Os efeitos desta mensagem sobre as questões da privacidade foram praticamente os mesmos que os benefícios de fazer “Gosto” numa fotografia partilhada na rede social, de forma a conseguirmos convencer aquele médico naquele hospital daquele país em vias de desenvolvimento a salvar a vida àquela criança. E é a isto que se resume boa parte do activismo fácil de Facebook: a mensagem é divulgada, mas com o mínimo de acção possível. E sem acção não podemos esperar que haja efeitos.
A questão dos dados e da privacidade no Facebook já é quase tão antiga como a rede social, mas ganhou proporções maiores quando houve aquele escândalo que envolveu Edward Snowden e a Agência de Segurança Nacional norte-americana. O leitor recorda-se?
Desde então tudo tem servido para apontar o dedo às gigantes tecnológicas que requerem os nossos dados pessoais para trabalharem e nos poderem proporcionar uma experiência melhor. E o mais alarmante: nós continuamos a utilizar os serviços, mesmo que aparentemente os mesmos actuem de forma a contrariar os nossos valores.
No caso do Facebook, a mensagem viral perde todo o sentido a partir do momento em que é partilhada por uma conta registada naquela plataforma – pelo simples motivo de que, para lá estar, é necessário concordar com o exacto oposto daquilo que a mensagem procura preservar. E agora o leitor deveria perguntar: mas porquê?
Nada mais simples. Acompanhe-me até aos Termos & Condições do Facebook, mais especificamente à área relacionada com a partilha de conteúdo e informação (ponto 2).
O Facebook reconhece que o utilizador registado é proprietário do conteúdo e da informação publicada na rede social, e que o utilizador tem controlo sobre a forma como estes são partilhados. MAS (e existe sempre um mas):
• No caso da Propriedade Intelectual, a partilha na rede social de Mark Zuckerberg converte automaticamente (ainda que de forma muito dependente das definições de privacidade) estes conteúdos em conteúdos isentos de direitos de autor que a rede social pode utilizar. A verdadeira surpresa neste ponto é o facto de não ter sido lido mais vezes.
• A eliminação de conteúdo implica o fim deste licenciamento e desta autorização concedida ao Facebook. E isto quer dizer que, mesmo após o conteúdo ter sido eliminado, caso ainda existam cópias de segurança armazenadas, a sua disponibilidade para fontes terceiras deixa de ser válida.
• O Facebook cria standards e normas que as aplicações da rede social devem usar, mas no fim é o utilizador quem concorda (ou não) com as condições de acesso aos dados e informação, de forma a trabalhar com a aplicação.
• A publicação de qualquer conteúdo na rede social passa a permitir automaticamente « que todos, incluindo pessoas exteriores ao Facebook, acedam e utilizem essa informação e a associem a ti (por ex: o teu nome e foto de perfil) ».

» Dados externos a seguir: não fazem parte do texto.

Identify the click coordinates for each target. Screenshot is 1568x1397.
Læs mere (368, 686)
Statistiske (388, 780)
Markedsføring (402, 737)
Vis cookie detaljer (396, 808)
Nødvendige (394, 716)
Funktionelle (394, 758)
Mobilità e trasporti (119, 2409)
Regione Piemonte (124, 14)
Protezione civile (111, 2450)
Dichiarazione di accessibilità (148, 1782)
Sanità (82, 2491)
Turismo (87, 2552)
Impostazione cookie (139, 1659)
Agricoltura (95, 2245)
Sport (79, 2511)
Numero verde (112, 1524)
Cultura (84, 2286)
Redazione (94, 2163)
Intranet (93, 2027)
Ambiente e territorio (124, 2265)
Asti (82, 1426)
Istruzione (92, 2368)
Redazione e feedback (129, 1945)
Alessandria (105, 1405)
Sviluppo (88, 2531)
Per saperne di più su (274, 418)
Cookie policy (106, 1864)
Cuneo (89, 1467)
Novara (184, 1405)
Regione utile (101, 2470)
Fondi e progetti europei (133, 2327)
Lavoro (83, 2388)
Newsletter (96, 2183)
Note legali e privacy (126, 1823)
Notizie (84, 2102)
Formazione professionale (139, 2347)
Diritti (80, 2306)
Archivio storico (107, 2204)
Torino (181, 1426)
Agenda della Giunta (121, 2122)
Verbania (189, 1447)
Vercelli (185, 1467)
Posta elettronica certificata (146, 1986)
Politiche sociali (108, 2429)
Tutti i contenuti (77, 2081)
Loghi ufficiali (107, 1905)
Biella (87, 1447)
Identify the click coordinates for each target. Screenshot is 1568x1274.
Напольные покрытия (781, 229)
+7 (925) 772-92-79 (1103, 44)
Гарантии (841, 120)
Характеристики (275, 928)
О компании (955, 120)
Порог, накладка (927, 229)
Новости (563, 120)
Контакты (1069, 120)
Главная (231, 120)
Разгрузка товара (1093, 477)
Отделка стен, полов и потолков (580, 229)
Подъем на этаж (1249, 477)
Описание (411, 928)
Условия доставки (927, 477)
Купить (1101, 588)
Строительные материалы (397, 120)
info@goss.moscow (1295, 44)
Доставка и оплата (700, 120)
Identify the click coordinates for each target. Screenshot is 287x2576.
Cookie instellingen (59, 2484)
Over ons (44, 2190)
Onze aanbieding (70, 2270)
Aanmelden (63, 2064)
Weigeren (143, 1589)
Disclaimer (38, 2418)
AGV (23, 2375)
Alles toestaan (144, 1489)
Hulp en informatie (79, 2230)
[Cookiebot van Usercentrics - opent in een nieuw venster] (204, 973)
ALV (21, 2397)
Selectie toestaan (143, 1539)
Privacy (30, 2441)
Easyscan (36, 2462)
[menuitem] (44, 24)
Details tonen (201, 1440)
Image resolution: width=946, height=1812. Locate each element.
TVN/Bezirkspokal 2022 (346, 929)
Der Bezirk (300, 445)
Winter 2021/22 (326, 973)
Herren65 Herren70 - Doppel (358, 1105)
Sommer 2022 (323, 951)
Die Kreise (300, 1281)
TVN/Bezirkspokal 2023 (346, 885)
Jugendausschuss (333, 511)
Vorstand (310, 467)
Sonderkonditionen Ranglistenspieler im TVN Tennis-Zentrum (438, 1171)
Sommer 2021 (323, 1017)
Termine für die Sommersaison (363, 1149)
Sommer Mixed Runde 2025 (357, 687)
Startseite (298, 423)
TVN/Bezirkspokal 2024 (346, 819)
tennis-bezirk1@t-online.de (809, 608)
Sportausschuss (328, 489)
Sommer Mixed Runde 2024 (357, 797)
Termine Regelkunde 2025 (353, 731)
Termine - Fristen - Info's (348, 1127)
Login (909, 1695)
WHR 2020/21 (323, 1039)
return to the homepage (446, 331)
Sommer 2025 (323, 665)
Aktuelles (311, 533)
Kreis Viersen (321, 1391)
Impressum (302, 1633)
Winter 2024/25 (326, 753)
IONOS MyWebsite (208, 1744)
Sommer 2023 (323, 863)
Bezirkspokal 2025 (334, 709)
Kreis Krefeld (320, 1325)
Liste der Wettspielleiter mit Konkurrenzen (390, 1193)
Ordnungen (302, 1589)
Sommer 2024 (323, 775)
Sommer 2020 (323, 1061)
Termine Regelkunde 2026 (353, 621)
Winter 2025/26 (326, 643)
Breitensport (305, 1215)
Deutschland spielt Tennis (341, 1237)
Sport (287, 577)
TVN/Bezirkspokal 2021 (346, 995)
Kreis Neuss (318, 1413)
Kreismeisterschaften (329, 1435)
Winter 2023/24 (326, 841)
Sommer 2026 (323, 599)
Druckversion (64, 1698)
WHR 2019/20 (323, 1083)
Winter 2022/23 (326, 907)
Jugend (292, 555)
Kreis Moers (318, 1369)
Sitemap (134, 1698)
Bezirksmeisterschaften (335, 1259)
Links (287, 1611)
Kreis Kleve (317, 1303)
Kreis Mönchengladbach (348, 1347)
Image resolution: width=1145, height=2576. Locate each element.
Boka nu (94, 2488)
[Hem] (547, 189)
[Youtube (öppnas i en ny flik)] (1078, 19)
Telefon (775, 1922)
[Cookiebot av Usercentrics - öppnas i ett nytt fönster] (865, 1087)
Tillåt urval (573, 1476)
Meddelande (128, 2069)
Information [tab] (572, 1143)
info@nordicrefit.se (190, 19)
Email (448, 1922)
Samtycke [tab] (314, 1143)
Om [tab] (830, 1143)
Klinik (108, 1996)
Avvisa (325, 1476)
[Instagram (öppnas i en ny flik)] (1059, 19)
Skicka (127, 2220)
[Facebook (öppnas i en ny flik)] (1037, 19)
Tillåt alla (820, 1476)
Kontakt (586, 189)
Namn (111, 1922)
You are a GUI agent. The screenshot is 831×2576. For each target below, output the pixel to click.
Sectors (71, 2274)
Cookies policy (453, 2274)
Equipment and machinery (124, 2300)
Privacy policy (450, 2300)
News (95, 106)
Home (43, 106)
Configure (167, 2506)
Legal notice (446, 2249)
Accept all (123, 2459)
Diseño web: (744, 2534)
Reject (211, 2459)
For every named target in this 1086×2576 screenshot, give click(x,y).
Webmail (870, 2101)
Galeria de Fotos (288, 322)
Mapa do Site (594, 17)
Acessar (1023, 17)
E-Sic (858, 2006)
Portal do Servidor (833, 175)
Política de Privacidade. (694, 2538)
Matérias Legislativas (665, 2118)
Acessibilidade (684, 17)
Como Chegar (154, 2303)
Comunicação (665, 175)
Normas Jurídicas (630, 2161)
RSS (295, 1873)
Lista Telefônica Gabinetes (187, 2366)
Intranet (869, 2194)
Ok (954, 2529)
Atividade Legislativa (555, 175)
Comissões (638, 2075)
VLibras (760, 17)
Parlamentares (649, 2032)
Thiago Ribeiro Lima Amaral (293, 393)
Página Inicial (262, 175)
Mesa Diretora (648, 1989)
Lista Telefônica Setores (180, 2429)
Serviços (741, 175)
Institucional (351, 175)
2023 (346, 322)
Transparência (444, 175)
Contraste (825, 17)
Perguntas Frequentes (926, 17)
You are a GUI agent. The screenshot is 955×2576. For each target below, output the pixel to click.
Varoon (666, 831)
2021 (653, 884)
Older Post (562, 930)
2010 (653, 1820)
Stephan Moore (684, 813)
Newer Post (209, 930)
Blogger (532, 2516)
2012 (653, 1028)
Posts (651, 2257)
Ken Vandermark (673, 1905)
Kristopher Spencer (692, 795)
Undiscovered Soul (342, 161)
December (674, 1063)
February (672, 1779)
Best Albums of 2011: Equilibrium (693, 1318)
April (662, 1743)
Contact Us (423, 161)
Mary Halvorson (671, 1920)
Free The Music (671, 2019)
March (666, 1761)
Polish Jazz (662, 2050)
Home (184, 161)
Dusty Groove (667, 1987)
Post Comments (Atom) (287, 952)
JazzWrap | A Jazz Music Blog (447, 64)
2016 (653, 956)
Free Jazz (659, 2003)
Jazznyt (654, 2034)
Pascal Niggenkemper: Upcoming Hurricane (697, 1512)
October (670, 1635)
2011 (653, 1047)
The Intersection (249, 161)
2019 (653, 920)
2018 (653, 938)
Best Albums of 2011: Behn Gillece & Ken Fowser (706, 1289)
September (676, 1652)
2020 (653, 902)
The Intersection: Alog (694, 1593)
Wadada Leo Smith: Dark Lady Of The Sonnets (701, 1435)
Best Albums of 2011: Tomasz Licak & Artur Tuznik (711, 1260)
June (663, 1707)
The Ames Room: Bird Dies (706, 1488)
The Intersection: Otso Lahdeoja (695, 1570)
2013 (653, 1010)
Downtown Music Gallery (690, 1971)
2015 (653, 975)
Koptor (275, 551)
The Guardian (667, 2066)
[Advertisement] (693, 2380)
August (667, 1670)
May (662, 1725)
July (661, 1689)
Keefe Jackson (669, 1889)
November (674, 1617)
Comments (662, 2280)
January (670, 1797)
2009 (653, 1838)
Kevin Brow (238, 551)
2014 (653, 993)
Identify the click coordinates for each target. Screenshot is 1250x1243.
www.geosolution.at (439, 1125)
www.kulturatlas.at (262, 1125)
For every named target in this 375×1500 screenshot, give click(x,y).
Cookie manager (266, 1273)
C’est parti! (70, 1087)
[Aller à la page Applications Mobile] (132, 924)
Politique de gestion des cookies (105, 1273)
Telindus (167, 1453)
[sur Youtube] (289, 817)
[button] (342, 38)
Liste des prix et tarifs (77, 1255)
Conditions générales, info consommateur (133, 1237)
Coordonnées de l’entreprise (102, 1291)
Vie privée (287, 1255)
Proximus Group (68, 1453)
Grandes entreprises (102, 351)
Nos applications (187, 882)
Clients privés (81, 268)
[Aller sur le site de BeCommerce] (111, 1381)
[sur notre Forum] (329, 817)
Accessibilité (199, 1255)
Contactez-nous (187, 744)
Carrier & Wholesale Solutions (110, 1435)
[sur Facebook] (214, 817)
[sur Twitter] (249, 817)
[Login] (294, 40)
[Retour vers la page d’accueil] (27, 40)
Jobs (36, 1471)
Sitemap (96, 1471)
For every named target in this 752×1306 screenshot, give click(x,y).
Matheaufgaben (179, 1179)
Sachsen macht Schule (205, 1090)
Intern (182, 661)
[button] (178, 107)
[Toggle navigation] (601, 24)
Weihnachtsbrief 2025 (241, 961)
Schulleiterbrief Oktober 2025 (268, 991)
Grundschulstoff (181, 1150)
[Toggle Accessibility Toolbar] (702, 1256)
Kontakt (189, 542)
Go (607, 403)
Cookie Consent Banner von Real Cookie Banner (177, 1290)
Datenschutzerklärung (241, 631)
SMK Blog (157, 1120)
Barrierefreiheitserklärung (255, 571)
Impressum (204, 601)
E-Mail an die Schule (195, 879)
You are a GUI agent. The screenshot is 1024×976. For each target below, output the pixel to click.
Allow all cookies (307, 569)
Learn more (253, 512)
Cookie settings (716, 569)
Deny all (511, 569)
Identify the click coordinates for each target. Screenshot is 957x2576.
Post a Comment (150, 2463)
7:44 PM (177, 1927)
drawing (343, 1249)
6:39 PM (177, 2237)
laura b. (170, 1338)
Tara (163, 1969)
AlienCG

• « Damos sempre valor à tua opinião ou sugestões sobre o Facebook, mas deves compreender que podemos utilizá-las sem qualquer obrigação de te compensar pelas mesmas (tal como tu não tens qualquer obrigação de as fornecer) ».
É o próprio Facebook quem nos diz, ainda que de forma politicamente correcta e já antes da divulgação desta mensagem viral, que só partilhamos conteúdo lá porque assim o entendemos. E que ao fazê-lo podem haver consequências, incluindo uma não-compensação.
E se nós estamos registados no Facebook, a usar o Facebook e a partilhar no Facebook, então – e de acordo com os Termos & Condições do Facebook – nós concordamos absolutamente com este procedimento. A única alternativa é não continuar a usar a rede social. Mas quem vai mesmo largar o Facebook por causa disso?
Tanto eu como o leitor sabemos: muito pouca gente.